Akademska digitalna zbirka SLovenije - logo
E-viri
Celotno besedilo
Recenzirano Odprti dostop
  • Mohammad Yazdan Panah; Yousef Mokary; Arshia Ghalamkari; Ahmad Pourmohammadi; Saba Naghavi; Iman Adibi; Fereshteh Ashtari

    Neurology letters, 01/2023, Letnik: 2, Številka: Supplementary 1 (20th Iranian Multiple Sclerosis Congress)
    Journal Article

    Background: Sleep disorders are more prevalent in people with multiple sclerosis (pwMS) than in the general population. This study aimed to examine the clinical and sociodemographic factors contributing to sleep disorders in pwMS. Method: The participants in this cross-sectional study were pwMS from the Isfahan Province in Iran. Sleep disorders were assessed using the Insomnia Severity Index (ISI), International Restless Legs Syndrome Study Group (IRLSSG), Berlin, and STOP-Bang questionnaires. A logistic regression model was applied to determine the accuracy of independent factors in predicting sleep impairment. A multivariate logistic regression analysis was conducted to examine the impact of multiple sclerosis (MS) types on sleep disorder severity predictability by independent variables.
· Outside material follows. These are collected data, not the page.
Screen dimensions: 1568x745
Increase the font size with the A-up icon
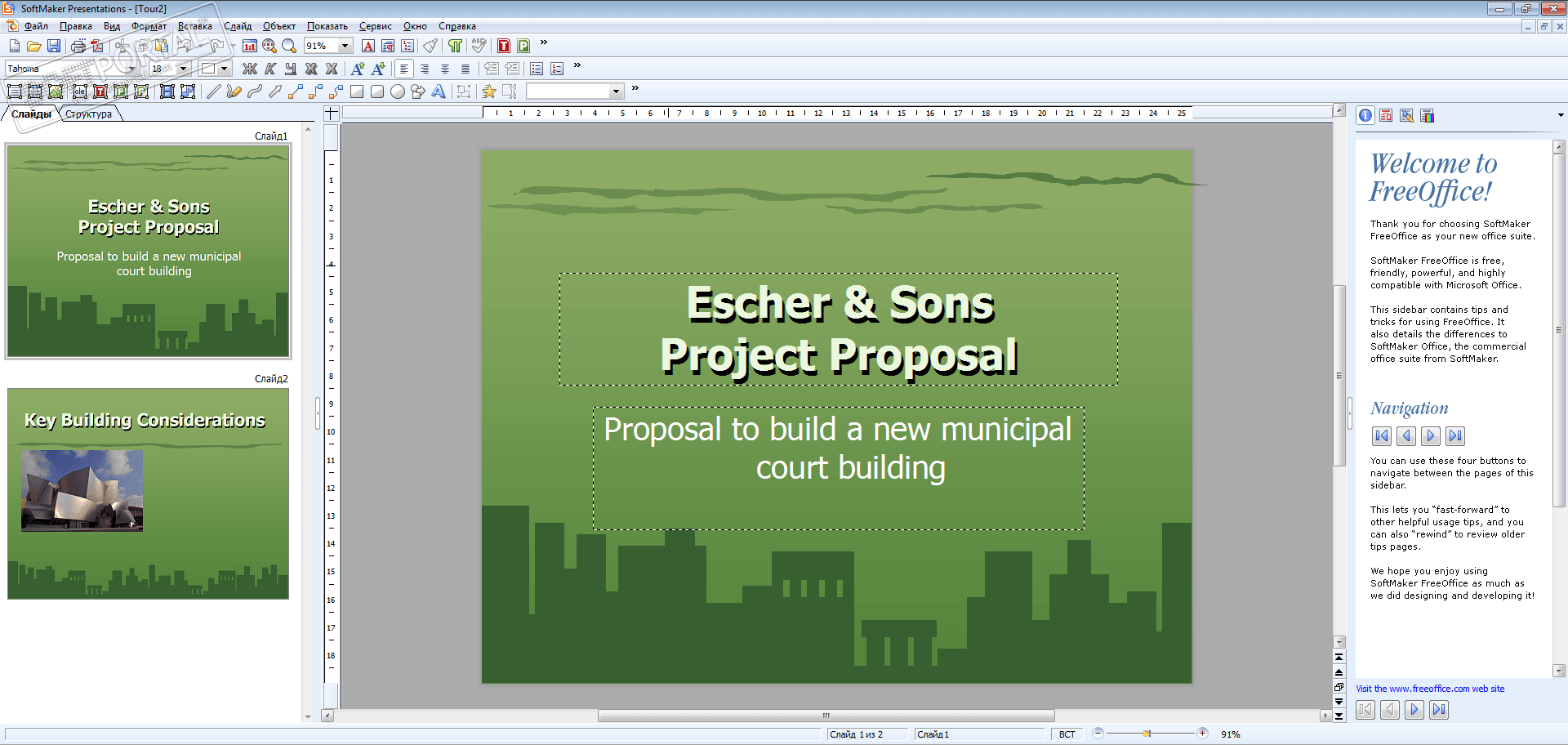358,69
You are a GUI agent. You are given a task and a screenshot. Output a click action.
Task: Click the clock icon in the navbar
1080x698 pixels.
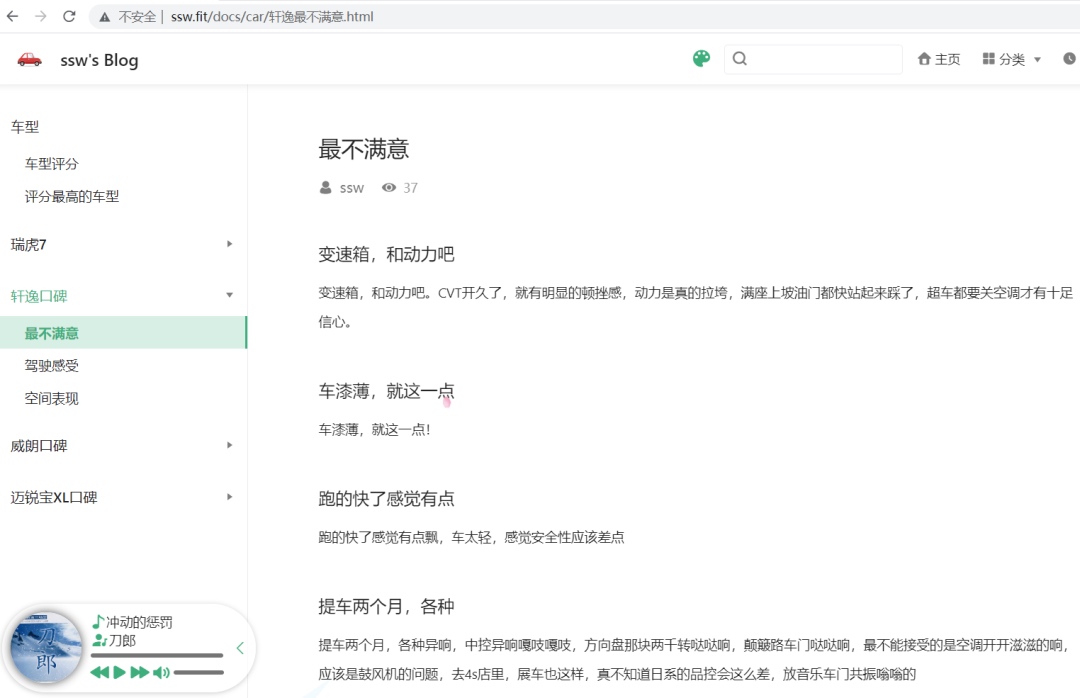1070,59
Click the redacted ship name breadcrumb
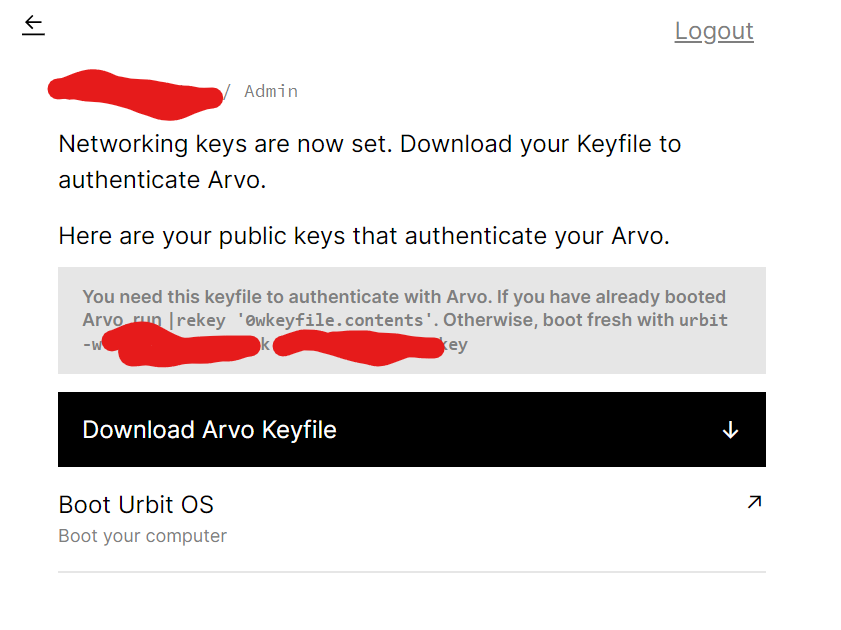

Result: A total of 796 pwMS were included in the current study, 693 with relapsing-remitting MS and 103 with secondary-progressive MS. Rest leg syndrome (RLS) and insomnia disorders were not present in 48.1% and 50.5% of the pwMS, respectively. According to STOP-Bang and Berlin, 87.3% and 88.4% of patients had a low-severity risk for obstructive sleep apnea (OSA), respectively. The logistic regression showed that age, gender, and Expanded Disability Status Scale (EDSS) were associated with the risk of OSA (p < 0.05). RLS severity was also correlated with age and EDSS (p < 0.05). The association between sleep disorder severity and independent variables was not affected by MS type in multivariate logistic regression. Conclusion: In this study, we found that sleep disorders such as RLS, insomnia, and OSA are common among pwMS in Iran. Sociodemographic factors, as well as disease characteristics, can have an impact on sleep disorders among pwMS.